Photograph: David Hall - Deputy Leader, Somerset County Council, Tim Jones – Chair, Heart of the South West LEP, Fleur de Rhe-Philipe – Cabinet Member for Economy, Skills and Transport, Wiltshire Council, Robert Goodwill MP - Transport Minister, Neil Parish MP and Andrew Leadbetter – Cabinet Member for Economy and Growth Devon County Council
Neil Parish, MP for Tiverton and Honiton, says in the Western Morning News that the West Country is still too dependent on the M5:
The autumn statement from Chancellor George Osborne was a bit out of season, coming as it did in the first week of December; however the news he was able to report was well worth the wait and is cause for yet more cautious optimism on Britain’s economic future.
Employment is up with 400,000 more jobs this year and unemployment is predicted to fall to 7% by 2015. We are also continuing to put the state’s finances back on a sensible footing. The deficit we inherited is projected to fall to 5.6% in 2014/15 and the Office for Budget Responsibility expects to run a surplus by 2018/19 and the national debt is falling faster than originally thought.

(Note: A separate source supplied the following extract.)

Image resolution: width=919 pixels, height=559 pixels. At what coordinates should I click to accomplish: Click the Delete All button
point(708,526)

There were also measures announced in the statement that will be welcomed by hard pressed businesses including a 2% cap on everyone’s business rate increases, extending the doubling of the Small Business Rates Relief to April 2015, and up to £1,000 allowance in 2014/15 for retail premises with a rateable value of up to £50,000 including shops, pubs, cafes and restaurants.

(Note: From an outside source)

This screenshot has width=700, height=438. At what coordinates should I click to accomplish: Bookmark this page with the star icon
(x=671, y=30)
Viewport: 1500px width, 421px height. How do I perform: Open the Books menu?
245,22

Also confirmed in the statement was the fact that fuel duty will be frozen for the remainder of the Parliament. It will be 20 pence per litre lower by the end of the Parliament which will save the average motorist £11 every time they fill up their tank.

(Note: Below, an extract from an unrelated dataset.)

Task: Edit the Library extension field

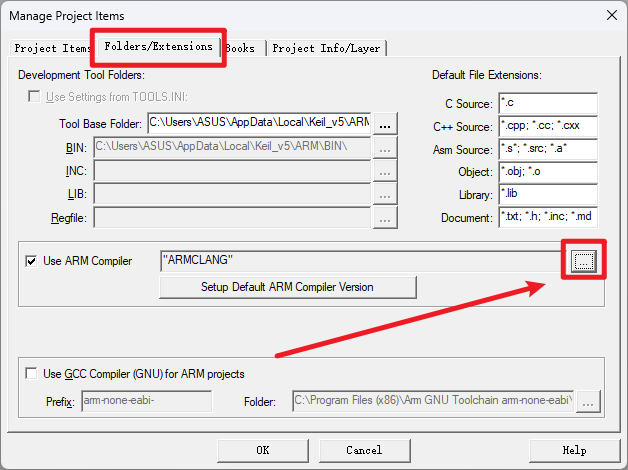Action: pos(547,195)
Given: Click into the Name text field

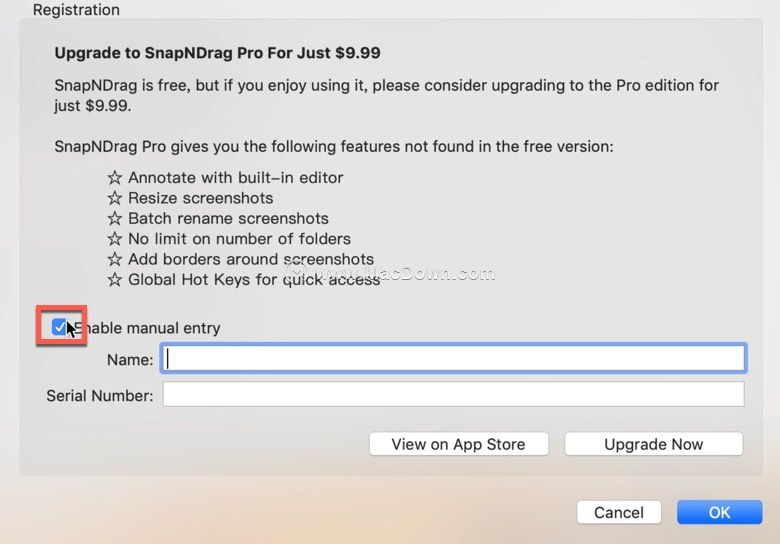Looking at the screenshot, I should coord(453,358).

This will be especially welcome in Devon, with nearly 56% of residents living in rural areas across the county, where a car is often not a luxury but a necessity for many of thousands of people to get to work.
Devon’s roads have been a particular concern of mine. I have long campaigned for improvements to be made to the A303/A30 and it featured in my maiden speech to the House of Commons shortly after I was elected.
Plans to improve this road and make it a second strategic route into the South West have been in the pipeline for the last 15 years but have never come to fruition after the last Labour government cancelled the project. Dualling this road would undoubtedly alleviate congestion on the M5 and act as a vital backup route.
Recently there have been encouraging noises coming from the Government that work on improving the A303 may be able to start soon. During a statement made by the Treasury Secretary, Danny Alexander, I asked him: “Will he turn the tap on in relation to the A30 and the A303 running east out of Honiton so that it can be continuously dualled and we can have a second pipeline of roads into the Westcountry?”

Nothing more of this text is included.